Push it down. Don’t show it. Don’t tell anyone what is really going on. We are not safe, I learned from my mama. There are people in the world who are, but they are not us. Don’t show your stuff to anyone. Tell no one that your stepfather beats you. The things that would happen are too terrible to name.

Mama quit working honkytonks to try the mill as soon as she could after her marriage. But a year in the mill was all she could take; the dust in the air got to her too fast. After that there was no choice but to find work in a diner. The tips made all the difference, though she could have made more money if she’d stayed with the honkytonks or managed a slot as a cocktail waitress. There was always more money serving people beer and wine, more still in hard liquor, but she’d have had to go outside Greenville County to do that. Neither she nor her new husband could imagine going that far.

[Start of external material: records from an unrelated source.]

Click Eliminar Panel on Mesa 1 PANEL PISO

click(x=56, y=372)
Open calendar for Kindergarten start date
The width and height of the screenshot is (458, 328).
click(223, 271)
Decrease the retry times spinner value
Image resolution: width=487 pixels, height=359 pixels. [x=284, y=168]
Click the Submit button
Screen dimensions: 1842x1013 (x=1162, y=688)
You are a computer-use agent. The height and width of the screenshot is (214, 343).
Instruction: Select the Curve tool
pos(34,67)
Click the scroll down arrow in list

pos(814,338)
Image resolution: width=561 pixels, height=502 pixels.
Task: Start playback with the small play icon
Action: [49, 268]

The diner was a good choice anyway, one of the few respectable ones downtown, a place where men took their families on Sunday afternoon. The work left her tired, but not sick to death like the mill, and she liked the people she met there, the tips and the conversation.

“You got a way about you,” the manager told her.

“Oh yeah, I’m known for my ways,” she laughed, and no one would have known she didn’t mean it. Truckers or judges, they all liked my mama. And when they weren’t slipping quarters in her pocket, they were bringing her things, souvenirs or friendship cards, once or twice a ring. Mama smiled, joked, slapped ass, and firmly passed back anything that looked like a down payment on something she didn’t want to sell. She started taking me to work with her when I was still too short to see over the counter, letting me sit up there to watch her some, and tucking me away in the car when I got cold or sleepy.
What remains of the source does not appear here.